**EXCERPT TO READ**
## Begin

Pear Cupcakes with Caramel & Hazelnuts
Pear Cupcakes with Caramel & Hazelnuts
Pear Cupcakes with Caramel & Hazelnuts came into being thanks to one of my favourite clients here in Cape Town – Saa-rah Adams 😀
She is so cool! She and her family have ordered pretty much everything on my home bakery menu, TWICE! And sometimes when they order they’ll say the best line a baker wants to hear: “Surprize us!”
I actually baked Pear, Caramel & Hazelnut Cupcakes as a large cake for her, but today I would like to share the cupcake version. I love the cupcake version so much because there is more caramelization during baking which just makes the flavour SENSATIONAL!
My Pear Cupcakes recipe is quite similar to German Apple Cake, in the sense that there’s no additional liquid added to the batter like milk, buttermilk, etc. All the liquid comes from the natural juices inside the fresh fruit.
For this reason the batter is really stiff when you mix it. It is more like something in between a batter and dough. DO NOT ADD ANY EXTRA LIQUID!

## End

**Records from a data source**

## Begin

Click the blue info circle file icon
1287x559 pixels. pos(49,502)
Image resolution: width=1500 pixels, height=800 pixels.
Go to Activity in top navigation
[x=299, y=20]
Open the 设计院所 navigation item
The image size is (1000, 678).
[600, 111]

## End

**REQUIRED ACTIONS**
**A)** Return everything from "I actually baked" down to "the fresh fruit." in the pear cupcake post.
**B)** Name the three flavors that appear in the title of the pear cupcake post.
**C)** According to the pear cupcake post, where does all the liquid in the batter come from?
These records have no connection to the text about pear cupcakes.

**REPLIES**
**A)**
I actually baked Pear, Caramel & Hazelnut Cupcakes as a large cake for her, but today I would like to share the cupcake version. I love the cupcake version so much because there is more caramelization during baking which just makes the flavour SENSATIONAL!
My Pear Cupcakes recipe is quite similar to German Apple Cake, in the sense that there’s no additional liquid added to the batter like milk, buttermilk, etc. All the liquid comes from the natural juices inside the fresh fruit.

**B)** Pear, caramel, and hazelnuts.

**C)** It comes from the natural juices inside the fresh fruit.